[[ DATA IN THIS EXERCISE, beginning ]]
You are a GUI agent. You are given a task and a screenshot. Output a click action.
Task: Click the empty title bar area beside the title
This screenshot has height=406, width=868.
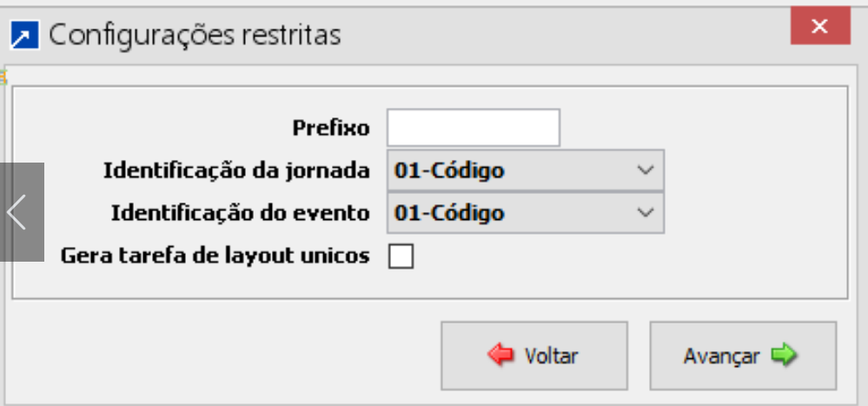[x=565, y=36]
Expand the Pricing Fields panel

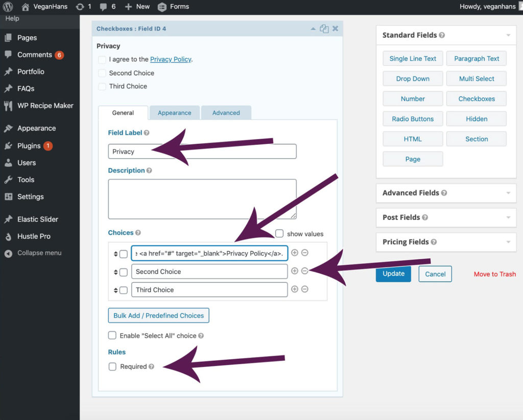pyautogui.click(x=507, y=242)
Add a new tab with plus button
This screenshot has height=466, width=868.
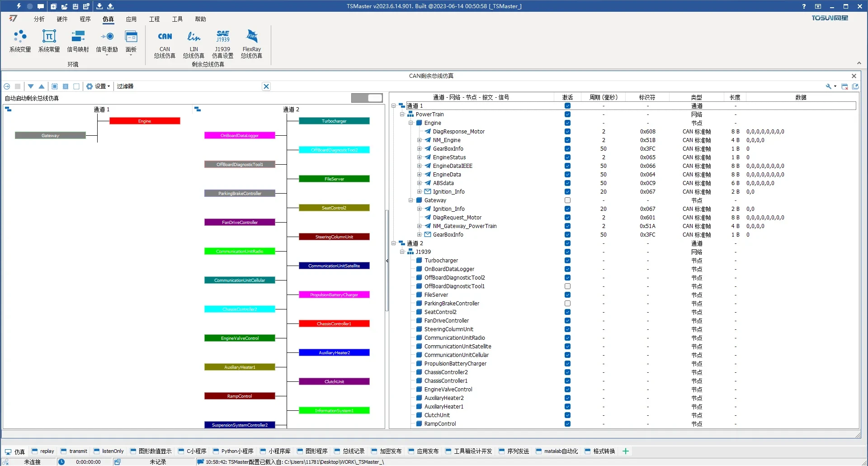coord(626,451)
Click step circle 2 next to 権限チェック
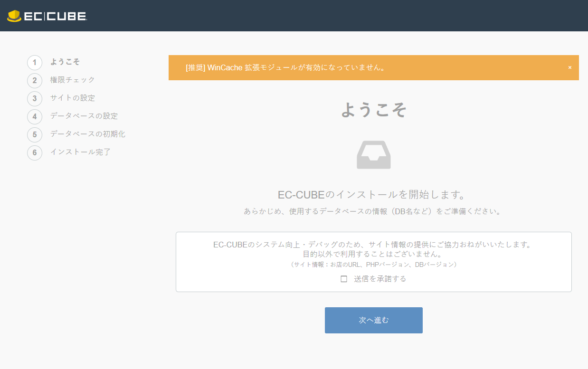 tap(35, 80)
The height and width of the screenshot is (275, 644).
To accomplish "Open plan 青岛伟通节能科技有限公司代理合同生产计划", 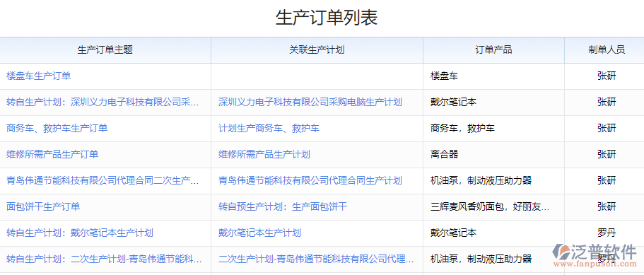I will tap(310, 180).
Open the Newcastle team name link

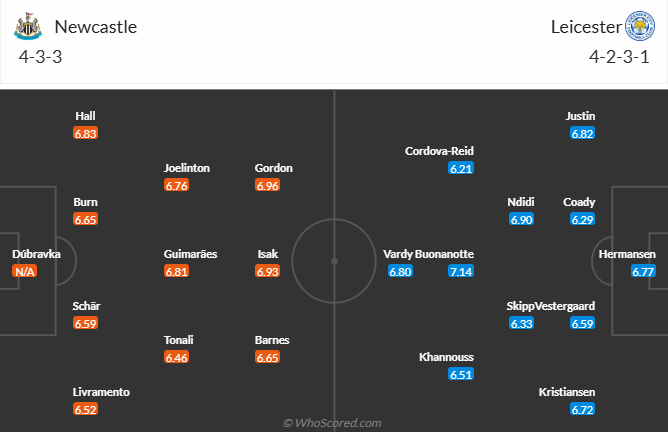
[[ DATA IN THIS EXERCISE, end ]]
Return exactly the lines above, from the one with "Expand the Pricing Fields panel" up to and including the one with "The height and", and include no pictures.

Expand the Pricing Fields panel

pyautogui.click(x=507, y=242)
Add a new tab with plus button
This screenshot has height=466, width=868.
coord(626,451)
Click step circle 2 next to 権限チェック
 tap(35, 80)
The height and width of the screenshot is (275, 644).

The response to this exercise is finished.